As AI expands to touch every aspect of your business, how can your company embrace machine learning? What are the pitfalls to watch out for? And how will active machine learning influence the future of your enterprise?
When AI is discussed in a business context, what is really being outlined is machine learning (ML). ML is the practical application of AI. With a long history that stretches back to the 1950s, this brand of AI is rapidly maturing. As a core component of AI, machine learning forms the basis of many systems your business can use today.
The practical application of machine learning takes many forms: The Facebook Messenger app, is perhaps, the most conspicuous application of machine learning. Used by millions every day, the application can contain many instances of bots that offer specific services. These conversational bots can seem highly realistic, as the machine learning algorithms in use, have been honed for several years by their creators.
Machine learning is also now extensively used in the retail sector.
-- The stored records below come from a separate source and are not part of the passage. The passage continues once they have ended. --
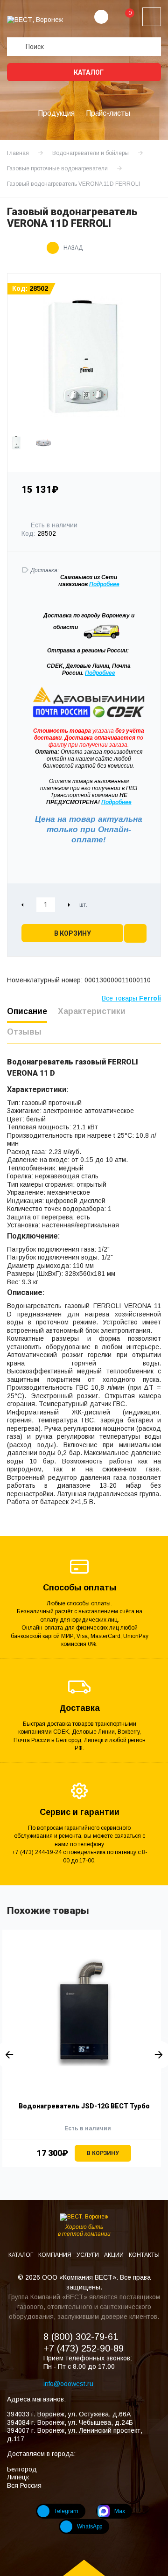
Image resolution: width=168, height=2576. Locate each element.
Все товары (131, 998)
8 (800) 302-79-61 (80, 2336)
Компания (55, 2255)
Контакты (144, 2255)
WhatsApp (89, 2526)
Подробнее (100, 673)
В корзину (72, 933)
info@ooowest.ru (68, 2383)
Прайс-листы (108, 113)
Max (119, 2511)
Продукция (56, 113)
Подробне (102, 584)
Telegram (66, 2511)
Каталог (88, 72)
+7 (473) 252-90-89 (83, 2348)
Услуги (88, 2255)
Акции (114, 2255)
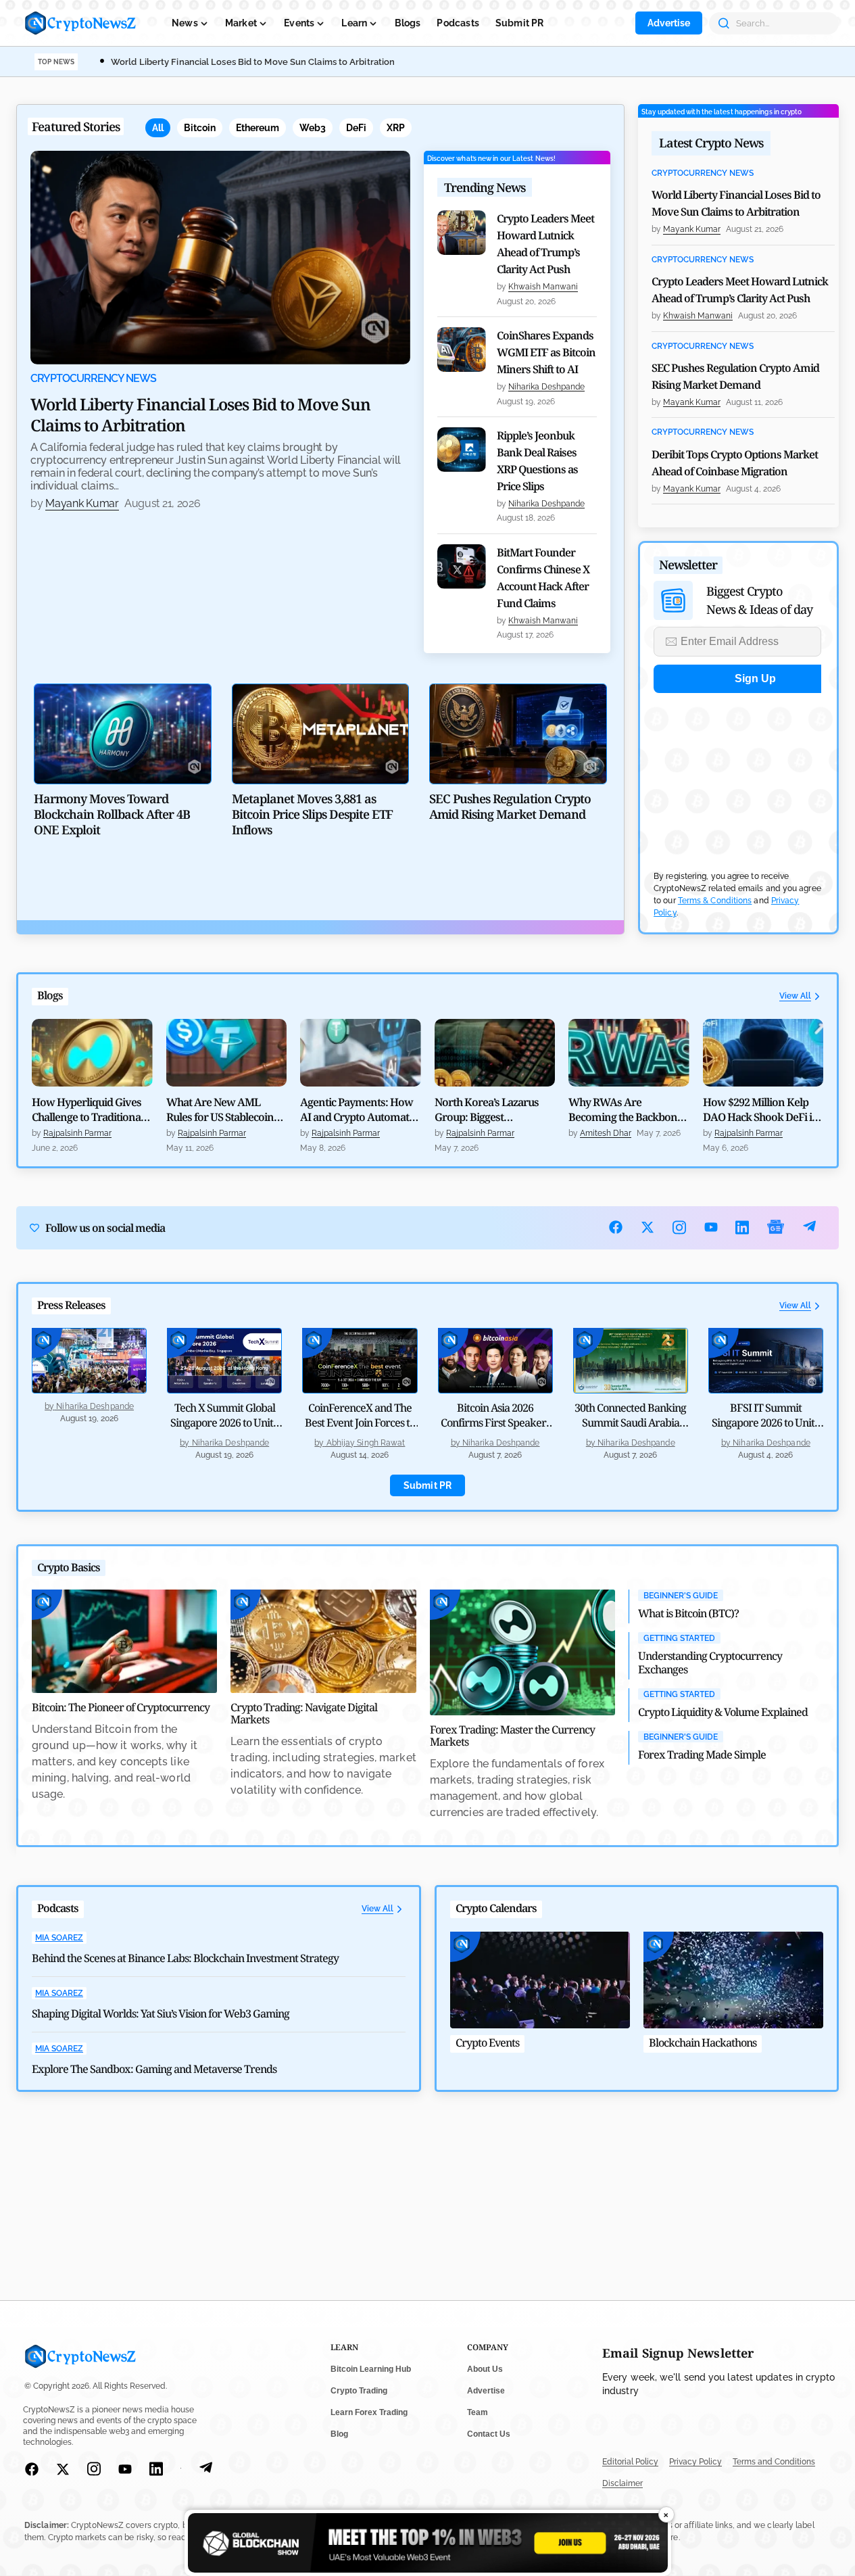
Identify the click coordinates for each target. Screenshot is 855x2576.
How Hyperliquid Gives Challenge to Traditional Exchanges (87, 1109)
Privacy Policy (695, 2461)
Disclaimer (622, 2483)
Supporting customers when they have a query with a bot as the first point of contact is becoming commonplace. For example, two years’ ago, Very.co.uk launched its bot within its iOS app to help their customers track orders and payments. The discount supermarket Lidl created Margot on Facebook Messenger that can understand natural language.
According to Juniper Research, retail chatbot interactions will reach 22 billion by 2023, up from an estimated 2.6 billion in 2019. Research author Nick Maynard explained: “By embracing automated customer service with chatbots, retailers can act in a more flexible and efficient way. The wider retail market means that chatbots are no longer a luxury; they are essential.”
Adam Hadley, CEO and Founder, Quantspark told Silicon: “As with any strategy, CTOs and CIOs need to have a return-on-investment front of mind. ML is itself, not a strategy; of course, it’s a tool to realise a strategy. That’s a distinction that can be often overlooked. So, CTOs need to be asking ‘what is the strategic problem I’m trying to solve here?’ From there, they can explore the extent to which ML can help. A separate point worth raising is human resource – as with most things, the quality of your team is essential, and this is undoubtedly the case with ML initiatives. We’ve seen businesses really struggle to hire the right mix of strategic and technical mindsets that are needed to develop an impactful ML solution.”
With Julian Nolan, CEO of Anglo-Swiss AI company Iprova, also commenting: “Within the C-suite, there’s a tendency to either underestimate or overestimate the capabilities of AI, sometimes both at the same time. Many see its use as a paradigm shift or aid to ‘boiling the ocean.’“
Nolan concluded: “AI is also a widely misused term, a catch-all for many techniques ranging from simple regression analysis through to machine learning and deep learning using neural networks, natural language processing and a whole host of other techniques. Even if management moves into AI with eyes wide open, there are multiple pitfalls, primarily in the integration and acceptance of these technologies in the organisation; whether that’s integrating with existing business processes and applications, or resistance and lack of readiness from the wider workforce.”
There is little doubt that machine learning will impact many aspects of your business over the short term. Says Deloitte: “From improving productivity on large construction projects to helping customers choose the right furniture, machine learning and deep learning technology are being applied to almost every aspect of business and industry. The combination of big data and neural networks is helping to unlock the value of data businesses already have by revealing patterns that they can use to create and improve offerings or productivity, or to gain an advantage over the competition.”
Machines are fantastic at finding patterns in large datasets. Some of the most extensive datasets your business creates are based on your customer’s behaviour. Here, machine learning and predictive analytics come together. The simple buying comparisons that have been common on retailer’s sites will expand to encompass the broader behaviour of each customer. Taking a step is to use machine learning applications such as Google’s Duplex to make these interactions seem more human.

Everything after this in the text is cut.